Nota bene. Les accusés ont été condamnés par le parlement de Paris, en confirmation de la sentence d’Abbeville, à avoir la langue et le poing coupés, la tête tranchée, et à être jetés dans les flammes, après avoir subi la question ordinaire et extraordinaire. Le chevalier de La Barre a été seul exécuté ; on continue le procès du sieur Moinel. Plusieurs avocats ont signé une consultation par laquelle ils prouvent l’illégalité de l’arrêt. Il y avait vingt-cinq juges ; quinze opinèrent à la mort, et dix à une correction légère.

L’Extrait de la lettre d’Abbeville étant joint à la lettre de Voltaire à Richelieu, a été mis en note par tous les éditeurs. J’ai conservé cette disposition.

Dans une copie qui m’a été communiquée, le Nota bene offre deux variantes que voici :

Nota bene. Le chevalier de La Barre a été condamné par le parlement de Paris en confirmation, etc… Le chevalier de La Barre a été exécuté. On a brûlé avec lui ses livres, qui consistaient dans les Pensées philosophiques de Diderot, le Sopha de Crébillon, des Lettres sur les miracles, le Dictionnaire philosophique, deux petits volumes de Bayle, un Discours de l’empereur Julien, grec et français, un Abrégé de l’Histoire de l’Église de Fleury, et l’Anatomie de la messe. On continue le procès du sieur Moinel. Les autres sont condamnés à être brûlés vifs. Plusieurs avocats ont signé, etc. »

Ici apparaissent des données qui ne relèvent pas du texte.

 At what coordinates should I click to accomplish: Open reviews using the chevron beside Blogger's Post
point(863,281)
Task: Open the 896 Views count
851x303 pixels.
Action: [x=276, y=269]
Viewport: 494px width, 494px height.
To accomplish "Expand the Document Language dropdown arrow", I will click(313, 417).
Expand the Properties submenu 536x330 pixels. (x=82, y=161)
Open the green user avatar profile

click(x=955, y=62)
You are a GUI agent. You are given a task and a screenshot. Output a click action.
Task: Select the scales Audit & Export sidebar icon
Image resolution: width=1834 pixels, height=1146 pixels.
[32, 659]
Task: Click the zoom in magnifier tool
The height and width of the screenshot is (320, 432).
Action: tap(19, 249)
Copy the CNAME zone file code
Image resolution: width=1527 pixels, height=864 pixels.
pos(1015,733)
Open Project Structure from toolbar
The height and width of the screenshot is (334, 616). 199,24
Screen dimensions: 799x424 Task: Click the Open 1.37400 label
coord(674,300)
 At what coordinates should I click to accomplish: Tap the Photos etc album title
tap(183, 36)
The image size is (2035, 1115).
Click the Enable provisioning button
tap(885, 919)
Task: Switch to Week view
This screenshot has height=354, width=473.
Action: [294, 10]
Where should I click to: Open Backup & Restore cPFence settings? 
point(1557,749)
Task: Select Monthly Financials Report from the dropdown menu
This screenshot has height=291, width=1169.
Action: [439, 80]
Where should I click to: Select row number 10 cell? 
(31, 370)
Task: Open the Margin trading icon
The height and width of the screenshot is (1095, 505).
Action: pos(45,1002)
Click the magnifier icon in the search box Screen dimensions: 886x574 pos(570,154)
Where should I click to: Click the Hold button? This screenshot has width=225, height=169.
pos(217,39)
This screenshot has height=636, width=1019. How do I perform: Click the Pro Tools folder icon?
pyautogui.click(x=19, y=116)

Cette version me paraît toute vraisemblable. Les deux petits volumes de Bayle sont l’Extrait fait par le roi de Prusse (voir : https://fr.m.wikisource.org/wiki/Correspondance_de_Voltaire/1766/Lettre_6252

Le Discours de l’empereur Julien est celui que Voltaire fit réimprimer en 1769 (voir : https://fr.m.wikisource.org/wiki/Discours_de_l%E2%80%99empereur_Julien/%C3%89dition_Garnier ; l’Abrégé de l’Histoire de l’Église est celui dont l’Avant-propos est de Frédéric  ; l’Anatomie de la messe est un livre du XVIe siècle. (Beuchot.)